Today we are going to answer a question based on some news you may have seen yesterday.

 The question is:

What happens when the Federal Reserve Raises Interest Rates?


You may be reading the financial headlines today and see that yesterday the federal reserve announced that it raised interest rates by a quarter of a percent.

 What does this mean, and how does it impact you?


First, the federal funds rate is the interest rate that banks charge each other to borrow money overnight. The federal reserve has many ways to control this rate that we won’t get into today. But know that ultimately, the announcement yesterday of the rise in interest rates is really the Federal Reserve announcing the new rate that it wants banks to charge when lending to other banks.
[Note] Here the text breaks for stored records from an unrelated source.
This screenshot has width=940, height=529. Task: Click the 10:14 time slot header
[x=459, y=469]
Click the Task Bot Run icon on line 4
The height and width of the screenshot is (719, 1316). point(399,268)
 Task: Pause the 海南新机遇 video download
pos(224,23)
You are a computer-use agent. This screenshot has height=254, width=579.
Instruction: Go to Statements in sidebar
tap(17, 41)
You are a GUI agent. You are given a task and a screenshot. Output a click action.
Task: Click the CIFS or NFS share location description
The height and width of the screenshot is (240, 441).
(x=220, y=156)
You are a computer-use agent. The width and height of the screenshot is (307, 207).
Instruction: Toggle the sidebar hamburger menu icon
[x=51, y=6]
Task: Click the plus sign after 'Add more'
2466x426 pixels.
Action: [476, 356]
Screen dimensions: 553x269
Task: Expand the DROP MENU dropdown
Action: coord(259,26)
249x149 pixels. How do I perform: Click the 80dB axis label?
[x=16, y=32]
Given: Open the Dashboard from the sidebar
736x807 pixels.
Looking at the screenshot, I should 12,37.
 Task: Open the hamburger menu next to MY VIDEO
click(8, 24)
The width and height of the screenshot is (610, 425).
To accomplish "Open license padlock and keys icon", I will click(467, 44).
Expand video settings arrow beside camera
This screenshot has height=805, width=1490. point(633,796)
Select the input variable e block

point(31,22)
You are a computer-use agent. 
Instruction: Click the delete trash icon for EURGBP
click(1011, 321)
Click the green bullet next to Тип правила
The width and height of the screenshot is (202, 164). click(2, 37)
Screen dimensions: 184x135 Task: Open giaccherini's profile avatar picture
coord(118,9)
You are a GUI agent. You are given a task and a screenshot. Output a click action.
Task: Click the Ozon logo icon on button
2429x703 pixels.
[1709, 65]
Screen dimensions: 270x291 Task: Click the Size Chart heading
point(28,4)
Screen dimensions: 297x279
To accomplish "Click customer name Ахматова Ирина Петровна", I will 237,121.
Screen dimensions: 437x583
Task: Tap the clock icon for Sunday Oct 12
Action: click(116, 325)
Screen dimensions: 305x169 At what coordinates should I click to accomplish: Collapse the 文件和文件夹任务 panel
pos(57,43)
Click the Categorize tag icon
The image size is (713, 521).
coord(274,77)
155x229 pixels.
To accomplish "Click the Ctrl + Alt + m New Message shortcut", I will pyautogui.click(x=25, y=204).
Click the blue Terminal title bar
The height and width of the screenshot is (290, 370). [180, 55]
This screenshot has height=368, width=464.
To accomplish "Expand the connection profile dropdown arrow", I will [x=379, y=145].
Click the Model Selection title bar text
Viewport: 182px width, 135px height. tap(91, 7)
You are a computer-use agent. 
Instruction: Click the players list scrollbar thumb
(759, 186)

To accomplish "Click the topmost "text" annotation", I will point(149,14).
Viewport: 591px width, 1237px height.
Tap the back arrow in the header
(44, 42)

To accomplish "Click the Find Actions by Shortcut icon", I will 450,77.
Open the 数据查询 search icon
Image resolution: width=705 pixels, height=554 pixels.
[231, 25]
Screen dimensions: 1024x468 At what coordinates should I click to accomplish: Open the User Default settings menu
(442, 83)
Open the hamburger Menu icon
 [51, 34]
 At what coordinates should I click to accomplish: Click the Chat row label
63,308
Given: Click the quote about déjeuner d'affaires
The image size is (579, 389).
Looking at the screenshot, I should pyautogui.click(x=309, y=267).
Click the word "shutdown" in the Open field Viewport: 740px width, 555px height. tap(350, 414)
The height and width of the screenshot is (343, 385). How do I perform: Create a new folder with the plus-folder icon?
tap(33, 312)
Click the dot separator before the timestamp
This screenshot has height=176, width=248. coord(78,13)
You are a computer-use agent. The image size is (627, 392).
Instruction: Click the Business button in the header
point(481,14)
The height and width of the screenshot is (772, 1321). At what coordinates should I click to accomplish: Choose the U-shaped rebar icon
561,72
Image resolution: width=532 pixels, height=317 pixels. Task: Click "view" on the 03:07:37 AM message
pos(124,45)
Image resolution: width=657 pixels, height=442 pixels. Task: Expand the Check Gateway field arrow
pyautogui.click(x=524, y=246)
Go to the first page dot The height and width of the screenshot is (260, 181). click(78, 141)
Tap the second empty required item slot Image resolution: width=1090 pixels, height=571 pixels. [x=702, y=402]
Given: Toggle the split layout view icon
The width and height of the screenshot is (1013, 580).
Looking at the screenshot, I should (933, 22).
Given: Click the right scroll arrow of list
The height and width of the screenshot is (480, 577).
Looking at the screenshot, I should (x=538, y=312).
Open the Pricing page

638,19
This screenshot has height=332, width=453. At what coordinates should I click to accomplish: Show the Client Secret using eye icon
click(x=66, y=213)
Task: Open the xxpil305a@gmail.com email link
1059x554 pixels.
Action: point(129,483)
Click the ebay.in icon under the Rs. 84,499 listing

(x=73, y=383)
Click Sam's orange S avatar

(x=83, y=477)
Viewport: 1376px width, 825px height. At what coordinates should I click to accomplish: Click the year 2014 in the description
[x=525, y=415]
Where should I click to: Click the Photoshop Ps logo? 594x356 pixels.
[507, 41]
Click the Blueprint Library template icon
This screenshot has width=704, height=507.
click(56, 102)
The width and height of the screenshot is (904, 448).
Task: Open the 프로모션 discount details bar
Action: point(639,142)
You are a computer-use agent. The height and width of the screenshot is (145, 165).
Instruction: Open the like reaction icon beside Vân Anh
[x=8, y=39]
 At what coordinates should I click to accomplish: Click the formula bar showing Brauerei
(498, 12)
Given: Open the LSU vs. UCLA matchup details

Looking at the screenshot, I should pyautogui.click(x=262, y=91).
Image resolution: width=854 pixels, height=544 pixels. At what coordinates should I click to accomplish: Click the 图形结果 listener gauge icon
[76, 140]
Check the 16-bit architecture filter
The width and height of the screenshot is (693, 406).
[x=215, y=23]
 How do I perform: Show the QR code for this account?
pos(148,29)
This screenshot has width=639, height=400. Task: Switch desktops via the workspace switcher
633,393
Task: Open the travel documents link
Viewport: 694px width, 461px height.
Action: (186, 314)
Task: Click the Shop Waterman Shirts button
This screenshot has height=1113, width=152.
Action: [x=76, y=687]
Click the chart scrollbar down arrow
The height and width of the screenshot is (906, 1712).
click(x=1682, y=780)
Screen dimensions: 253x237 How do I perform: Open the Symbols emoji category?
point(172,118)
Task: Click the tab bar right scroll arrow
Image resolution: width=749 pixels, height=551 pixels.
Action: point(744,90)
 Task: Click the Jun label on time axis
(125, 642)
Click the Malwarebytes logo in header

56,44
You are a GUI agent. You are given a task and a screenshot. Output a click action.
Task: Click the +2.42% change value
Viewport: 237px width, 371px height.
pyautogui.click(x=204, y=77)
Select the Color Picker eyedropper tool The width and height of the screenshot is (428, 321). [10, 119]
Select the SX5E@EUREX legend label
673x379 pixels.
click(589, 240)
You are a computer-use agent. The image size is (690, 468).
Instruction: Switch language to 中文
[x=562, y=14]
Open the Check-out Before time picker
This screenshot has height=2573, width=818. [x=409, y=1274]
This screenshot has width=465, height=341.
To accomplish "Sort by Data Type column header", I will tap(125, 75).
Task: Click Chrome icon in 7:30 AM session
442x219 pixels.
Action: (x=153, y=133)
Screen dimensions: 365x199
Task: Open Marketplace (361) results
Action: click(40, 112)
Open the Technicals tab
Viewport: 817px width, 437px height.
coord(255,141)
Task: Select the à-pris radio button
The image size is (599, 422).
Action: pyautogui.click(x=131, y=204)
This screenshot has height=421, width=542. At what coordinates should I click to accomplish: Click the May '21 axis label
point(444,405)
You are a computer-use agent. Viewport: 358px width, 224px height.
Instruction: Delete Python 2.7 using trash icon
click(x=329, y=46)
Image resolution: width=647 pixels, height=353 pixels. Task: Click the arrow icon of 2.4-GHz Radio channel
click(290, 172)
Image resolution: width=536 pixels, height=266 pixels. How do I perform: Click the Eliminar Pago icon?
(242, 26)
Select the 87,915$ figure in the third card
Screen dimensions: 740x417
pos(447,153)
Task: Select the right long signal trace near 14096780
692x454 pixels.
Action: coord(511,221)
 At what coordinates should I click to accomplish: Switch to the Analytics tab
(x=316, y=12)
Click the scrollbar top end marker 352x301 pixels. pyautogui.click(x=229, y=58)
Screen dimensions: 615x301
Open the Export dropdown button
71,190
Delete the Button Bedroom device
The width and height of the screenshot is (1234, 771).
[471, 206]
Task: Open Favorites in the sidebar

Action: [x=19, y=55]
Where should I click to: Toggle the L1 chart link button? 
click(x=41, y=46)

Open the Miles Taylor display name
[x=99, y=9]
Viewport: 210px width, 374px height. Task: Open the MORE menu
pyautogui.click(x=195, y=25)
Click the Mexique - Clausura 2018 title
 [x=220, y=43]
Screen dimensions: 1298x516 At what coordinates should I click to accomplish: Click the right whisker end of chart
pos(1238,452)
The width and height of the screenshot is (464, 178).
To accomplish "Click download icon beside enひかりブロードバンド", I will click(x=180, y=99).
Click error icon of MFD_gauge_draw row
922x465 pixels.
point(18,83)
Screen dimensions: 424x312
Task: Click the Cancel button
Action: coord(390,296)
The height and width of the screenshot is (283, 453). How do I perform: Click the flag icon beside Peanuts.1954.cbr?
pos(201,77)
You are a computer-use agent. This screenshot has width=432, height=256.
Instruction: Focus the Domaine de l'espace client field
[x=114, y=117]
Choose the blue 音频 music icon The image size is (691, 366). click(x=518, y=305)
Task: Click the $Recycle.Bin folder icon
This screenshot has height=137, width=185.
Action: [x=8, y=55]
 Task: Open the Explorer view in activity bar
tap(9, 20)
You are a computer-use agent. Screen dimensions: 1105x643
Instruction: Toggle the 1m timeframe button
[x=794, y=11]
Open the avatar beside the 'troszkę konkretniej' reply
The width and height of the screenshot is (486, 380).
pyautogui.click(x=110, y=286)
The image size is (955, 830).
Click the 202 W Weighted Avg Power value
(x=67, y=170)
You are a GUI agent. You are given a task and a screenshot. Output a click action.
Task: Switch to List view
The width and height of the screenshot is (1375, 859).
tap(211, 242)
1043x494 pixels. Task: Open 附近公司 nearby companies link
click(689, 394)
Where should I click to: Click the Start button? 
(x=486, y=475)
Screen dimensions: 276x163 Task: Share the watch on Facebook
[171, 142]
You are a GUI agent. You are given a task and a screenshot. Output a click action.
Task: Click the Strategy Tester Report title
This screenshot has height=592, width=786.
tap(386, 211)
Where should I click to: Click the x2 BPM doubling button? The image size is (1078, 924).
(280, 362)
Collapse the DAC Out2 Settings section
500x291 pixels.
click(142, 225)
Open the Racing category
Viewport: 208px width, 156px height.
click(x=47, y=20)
Now, more importantly, how does this effect you? Ultimately, this raise in interest rates makes money more expensive for banks. In turn, they will make money more expensive for you when you borrow. That means higher interest rates on loans.

Some interest rates rise immediately. You may notice the interest rates on your credit cards rise almost immediately, and you may see rates on very short term investments like money markets and very short term bank CDs rise very soon as well.

But it is important to know that the federal reserve can only control certain interest rates, and most of that control is of just short term interest rates.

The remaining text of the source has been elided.